The Engineering School

Nasho

Work Experience

In the 1950s (and probably still today!) it took more than two hours to get from my home at Mount Dandenong to the City by public transport. For a short while my father tried commuting, but this involved a 15 minute walk to the Main Road in the morning to catch the 7.30 bus to Croydon, and then the train from Croydon to the City, arriving at Flinders St just before nine, and finally a tram ride to work. This all had to be repeated in the evening, and he eventually got home after seven, so he soon gave up.

The engineering course involved lectures or prac classes from 9 to 5 five days a week, so commuting would have been impractical as there would have been no time left for study. Fortunately I got a Commonwealth Scholarship, which paid my University fees, and a Council Scholarship at Trinity College which paid the College fees, so that I was able to live in Trinity for the four years of the course.

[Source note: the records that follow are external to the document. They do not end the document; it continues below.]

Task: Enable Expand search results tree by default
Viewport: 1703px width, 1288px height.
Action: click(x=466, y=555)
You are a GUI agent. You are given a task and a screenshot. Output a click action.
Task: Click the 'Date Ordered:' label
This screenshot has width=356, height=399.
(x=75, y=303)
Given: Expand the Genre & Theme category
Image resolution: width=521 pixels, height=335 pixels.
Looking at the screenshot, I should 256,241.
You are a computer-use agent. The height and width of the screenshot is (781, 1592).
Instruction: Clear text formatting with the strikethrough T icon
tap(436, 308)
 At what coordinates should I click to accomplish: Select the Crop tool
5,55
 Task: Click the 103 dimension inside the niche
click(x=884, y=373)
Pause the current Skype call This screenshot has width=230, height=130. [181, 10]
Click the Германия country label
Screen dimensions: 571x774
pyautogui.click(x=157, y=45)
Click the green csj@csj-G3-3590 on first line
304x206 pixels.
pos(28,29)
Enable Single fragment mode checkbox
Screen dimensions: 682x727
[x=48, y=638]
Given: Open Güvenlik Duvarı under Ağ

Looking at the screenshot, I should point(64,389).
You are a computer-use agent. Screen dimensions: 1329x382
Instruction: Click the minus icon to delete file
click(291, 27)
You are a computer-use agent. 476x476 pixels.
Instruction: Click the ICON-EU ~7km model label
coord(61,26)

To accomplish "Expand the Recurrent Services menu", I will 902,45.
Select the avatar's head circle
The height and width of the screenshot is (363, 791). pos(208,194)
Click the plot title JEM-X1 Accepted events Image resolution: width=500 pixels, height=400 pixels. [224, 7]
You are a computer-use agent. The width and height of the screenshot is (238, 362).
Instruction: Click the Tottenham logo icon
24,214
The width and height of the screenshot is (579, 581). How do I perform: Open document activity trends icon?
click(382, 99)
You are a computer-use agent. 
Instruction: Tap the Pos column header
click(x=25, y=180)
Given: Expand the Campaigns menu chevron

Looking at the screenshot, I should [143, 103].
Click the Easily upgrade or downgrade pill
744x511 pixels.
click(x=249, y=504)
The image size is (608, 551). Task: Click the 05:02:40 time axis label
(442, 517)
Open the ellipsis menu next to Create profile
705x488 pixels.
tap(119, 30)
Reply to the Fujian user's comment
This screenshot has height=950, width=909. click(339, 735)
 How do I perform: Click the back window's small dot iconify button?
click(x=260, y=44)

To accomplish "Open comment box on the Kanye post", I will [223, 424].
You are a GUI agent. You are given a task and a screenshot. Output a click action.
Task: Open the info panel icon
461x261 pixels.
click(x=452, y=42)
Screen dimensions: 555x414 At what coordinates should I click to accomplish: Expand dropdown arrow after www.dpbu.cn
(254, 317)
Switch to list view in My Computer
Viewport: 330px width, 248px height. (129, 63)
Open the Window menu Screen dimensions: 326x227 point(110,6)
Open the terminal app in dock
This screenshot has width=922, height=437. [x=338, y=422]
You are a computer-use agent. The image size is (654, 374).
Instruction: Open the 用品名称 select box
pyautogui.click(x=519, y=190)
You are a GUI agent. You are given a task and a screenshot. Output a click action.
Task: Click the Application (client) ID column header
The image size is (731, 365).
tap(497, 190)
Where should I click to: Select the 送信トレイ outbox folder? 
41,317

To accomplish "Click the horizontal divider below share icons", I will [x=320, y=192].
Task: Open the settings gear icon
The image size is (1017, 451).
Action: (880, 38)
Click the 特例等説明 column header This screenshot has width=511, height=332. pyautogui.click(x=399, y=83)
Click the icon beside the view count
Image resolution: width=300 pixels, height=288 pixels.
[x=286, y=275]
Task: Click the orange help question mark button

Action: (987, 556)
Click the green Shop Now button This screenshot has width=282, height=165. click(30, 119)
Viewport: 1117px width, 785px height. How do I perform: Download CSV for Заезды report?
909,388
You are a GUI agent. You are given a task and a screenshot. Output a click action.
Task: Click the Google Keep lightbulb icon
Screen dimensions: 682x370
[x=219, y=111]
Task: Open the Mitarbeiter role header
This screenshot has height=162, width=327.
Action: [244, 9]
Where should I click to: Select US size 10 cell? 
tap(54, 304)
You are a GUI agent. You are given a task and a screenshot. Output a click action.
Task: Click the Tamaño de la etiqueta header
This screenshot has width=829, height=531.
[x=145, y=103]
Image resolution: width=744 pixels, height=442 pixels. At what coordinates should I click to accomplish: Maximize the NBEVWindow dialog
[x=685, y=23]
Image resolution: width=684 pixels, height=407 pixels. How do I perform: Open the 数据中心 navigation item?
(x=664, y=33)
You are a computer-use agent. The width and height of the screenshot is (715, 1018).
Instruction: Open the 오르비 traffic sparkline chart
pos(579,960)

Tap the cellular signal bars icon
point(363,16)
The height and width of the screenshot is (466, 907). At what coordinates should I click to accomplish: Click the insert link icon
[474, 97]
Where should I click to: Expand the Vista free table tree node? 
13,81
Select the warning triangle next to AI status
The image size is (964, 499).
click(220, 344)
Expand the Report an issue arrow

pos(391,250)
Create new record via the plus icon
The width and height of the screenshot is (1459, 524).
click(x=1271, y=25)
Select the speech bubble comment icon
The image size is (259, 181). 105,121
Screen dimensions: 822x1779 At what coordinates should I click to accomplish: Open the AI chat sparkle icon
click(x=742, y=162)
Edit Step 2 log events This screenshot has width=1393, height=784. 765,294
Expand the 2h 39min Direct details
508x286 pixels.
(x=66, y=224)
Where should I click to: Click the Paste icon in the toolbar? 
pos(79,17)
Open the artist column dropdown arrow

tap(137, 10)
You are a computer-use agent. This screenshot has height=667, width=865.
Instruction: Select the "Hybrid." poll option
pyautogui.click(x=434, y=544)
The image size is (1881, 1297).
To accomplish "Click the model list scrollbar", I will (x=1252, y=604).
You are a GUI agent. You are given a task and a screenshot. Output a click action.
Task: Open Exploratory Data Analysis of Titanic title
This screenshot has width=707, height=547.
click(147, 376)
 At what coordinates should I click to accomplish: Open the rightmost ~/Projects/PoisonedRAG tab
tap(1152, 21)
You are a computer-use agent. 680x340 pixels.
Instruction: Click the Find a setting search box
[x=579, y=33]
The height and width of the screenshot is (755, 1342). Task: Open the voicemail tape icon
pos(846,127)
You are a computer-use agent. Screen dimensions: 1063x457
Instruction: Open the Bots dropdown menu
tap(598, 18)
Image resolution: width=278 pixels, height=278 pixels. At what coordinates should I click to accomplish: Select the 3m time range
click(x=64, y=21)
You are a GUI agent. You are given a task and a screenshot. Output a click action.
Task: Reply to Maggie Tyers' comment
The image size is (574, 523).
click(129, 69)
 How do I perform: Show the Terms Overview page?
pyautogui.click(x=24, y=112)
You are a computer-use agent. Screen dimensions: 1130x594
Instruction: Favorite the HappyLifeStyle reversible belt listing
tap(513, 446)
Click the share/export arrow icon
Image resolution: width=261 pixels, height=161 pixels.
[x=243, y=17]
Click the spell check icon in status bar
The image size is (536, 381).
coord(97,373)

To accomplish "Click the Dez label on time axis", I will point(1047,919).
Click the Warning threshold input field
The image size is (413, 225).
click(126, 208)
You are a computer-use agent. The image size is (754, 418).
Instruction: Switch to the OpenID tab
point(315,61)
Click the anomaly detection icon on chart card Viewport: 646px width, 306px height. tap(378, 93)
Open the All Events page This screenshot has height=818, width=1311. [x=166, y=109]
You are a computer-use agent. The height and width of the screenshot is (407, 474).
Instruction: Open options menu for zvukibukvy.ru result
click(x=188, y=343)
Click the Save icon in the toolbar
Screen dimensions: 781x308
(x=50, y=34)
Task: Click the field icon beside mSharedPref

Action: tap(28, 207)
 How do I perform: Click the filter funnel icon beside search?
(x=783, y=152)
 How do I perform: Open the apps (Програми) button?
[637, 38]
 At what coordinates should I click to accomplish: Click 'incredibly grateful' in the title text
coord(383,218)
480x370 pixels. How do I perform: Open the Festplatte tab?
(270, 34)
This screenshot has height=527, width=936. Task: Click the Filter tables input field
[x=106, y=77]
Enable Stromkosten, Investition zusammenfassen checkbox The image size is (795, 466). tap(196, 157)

Most of my fellow students at Upwey had been the children of farmers and shopkeepers, and were not expected to continue their studies when they left school, so there was little emphasis on achieving high marks. At Trinity I was surprised to discover that there had been Exhibitions for the top students in the Matriculation exams, and two of my friends at Trinity had shared the Exhibitions in Science and Maths.

Although in those days there were separate degrees for the different branches of engineering the first two years of the four-year course was the same for all branches, and it was not until the fourth and final year that we really specialised in electrical engineering.

The junction transistor had been invented in 1948, but in 1954 our course was almost exclusively about thermionic valves (or vacuum tubes), with just one lecture on those newfangled semiconductors. We each had to do a practical project in our final year, and one student was allocated a very expensive junction transistor. However I was very interested in the subject, and wrote an article on transistors for "Cranks and Nuts", the Engineering Students Society magazine, in which I correctly foresaw many of the changes made possible by transistors.

When I graduated I found myself in a never-ending struggle to keep at the forefront of the most rapidly changing of all the professions, and for 40 years I did the equivalent of learning in foreign language every five years. Just occasionally I thought it would have been nice if I had become a French teacher, so that I wasn't continually struggling to keep up.